For certain payment terminals, the camera is permanently activated and films any object which passes through its cone of vision, so that the detection of the presence of the card in the card passage does not require a particular triggering of the camera.

Claims

1. Electronic payment terminal (10) comprising a housing of substantially rectangular parallelepiped shape formed by an assembly of several faces including an upper face (101) intended to face a user of said electronic payment terminal (10), said terminal of electronic payment (10) comprising a magnetic memory card reader and a groove (102), said card passage, in which a magnetic memory card (20) is intended to slide, said electronic payment terminal (10) comprising in besides at least a first front camera (CAM1) and being characterized in that said card passage (102) extends in a plane (PI) substantially parallel to said upper face (101) of said electronic payment terminal (10), at one end (El) of said housing of said electronic payment terminal (10), a portion of the bottom wall (102a) of said card passage (102) extending beyond the top wall (102b) of said passage card (102), and in that said at least one first front camera (CAM1) is integrated at said end (El) of said electronic payment terminal (10), in a plane substantially parallel to said upper face (101) of said electronic payment terminal (10), below said bottom wall (102a) of said card passage (102) extending beyond the top wall (102b) of said card passage (102) and in that the cone visual (CV-CAM1) of said first front camera (CAM1) is oriented mainly in a direction from said bottom wall (102a) towards said top face (101) of said electronic payment terminal (10).

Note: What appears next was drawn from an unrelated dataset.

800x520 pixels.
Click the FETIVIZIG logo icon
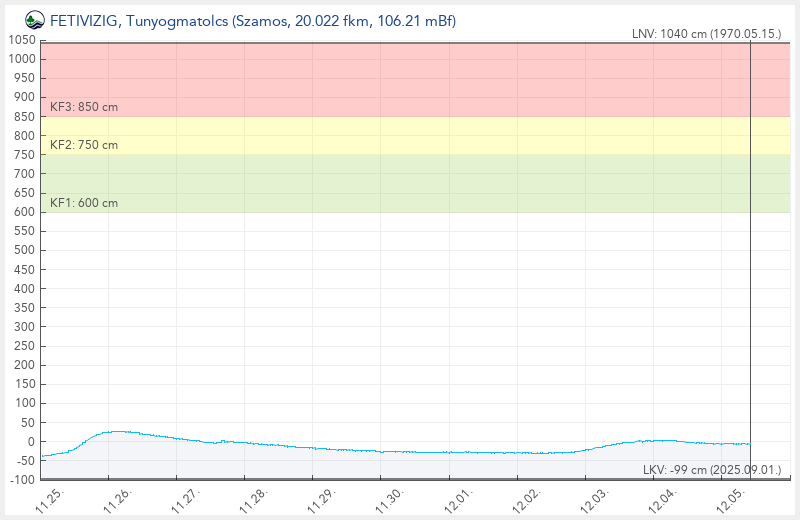(34, 19)
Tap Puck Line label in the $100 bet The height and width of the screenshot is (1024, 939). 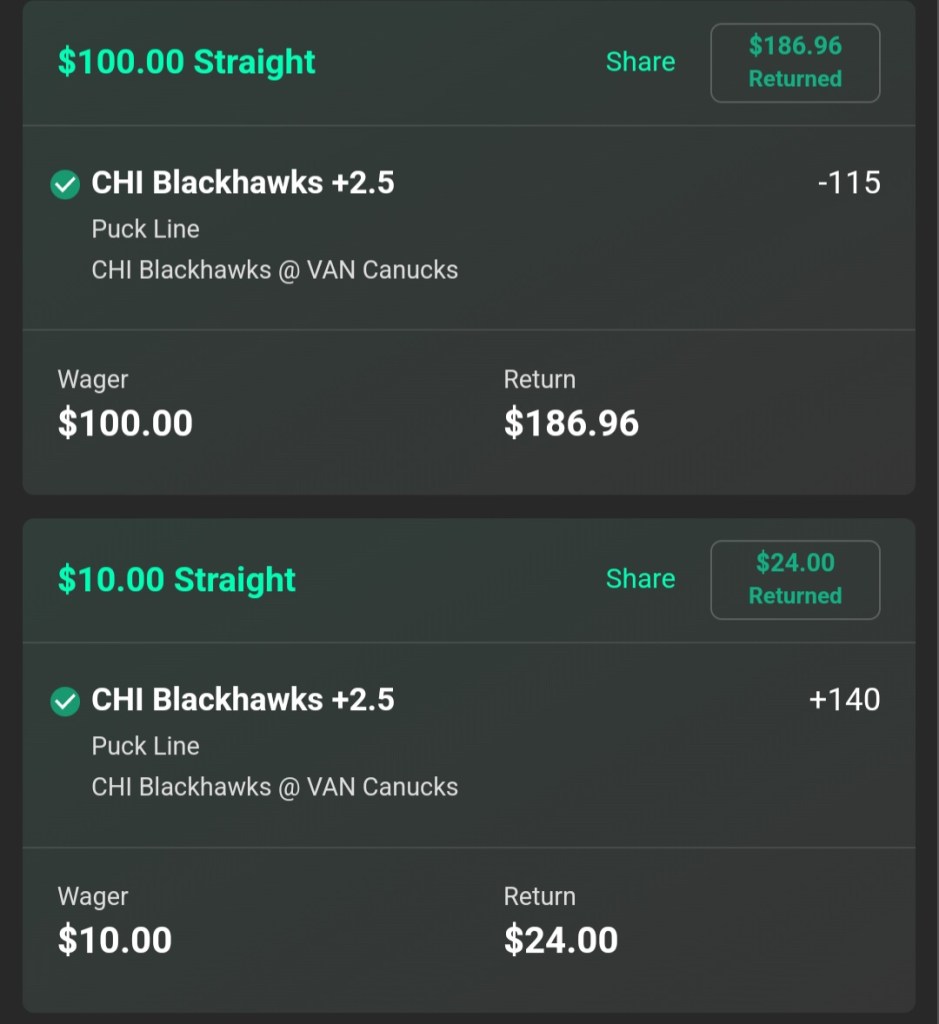pos(146,229)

2. Electronic payment terminal according to claim 1, characterized in that said lower wall (102a) of said card passage (102) has an opening (1020) located opposite said at least one first front camera (CAM1) and in that the outer surface of said at least one first front camera (CAM1) lies below the plane of said bottom wall (102a) of said card passage (102).

3. Electronic payment terminal according to any one of claims 1 and 2, characterized in that it comprises a second camera (CAM2) at said end (El) of said electronic payment terminal (102), in a non-parallel plane at said upper face (101) of said electronic payment terminal (10), said first and second cameras (CAM1, CAM2) having two distinct viewing angles (CV-CAM1, CV-CAM2).

4. Electronic payment terminal according to claim 3, characterized in that it comprises an opening (1030) formed in a rear face (103) connecting said upper face (102) and the lower face of said electronic payment terminal (10). ), said opening (1030) being located opposite said second camera (CAM2), and in that the outer surface of said second camera (CAM2) is located below the plane of said rear face (103).

5. Electronic payment terminal according to any one of claims 3 and 4, characterized in that said first and second cameras (CAM1, CAM2) are integrated on the same flexible printed circuit (FCP).

6. A method of optimizing the operation of an electronic payment terminal according to any one of claims 1 to 5, characterized in that it comprises the following steps:

- detection (60), via said at least one first front camera (CAM1), of the presence of a magnetic card (20) in the card passage (102);

- deactivation (61) of the contactless functionality of said electronic payment terminal (10).

7. Computer program product downloadable from a communication network and / or stored on a computer readable medium and / or executable by a microprocessor, characterized in that it comprises program code instructions for the execution of a method for optimizing the operation of an electronic payment terminal according to claim 6, when it is executed by a processor.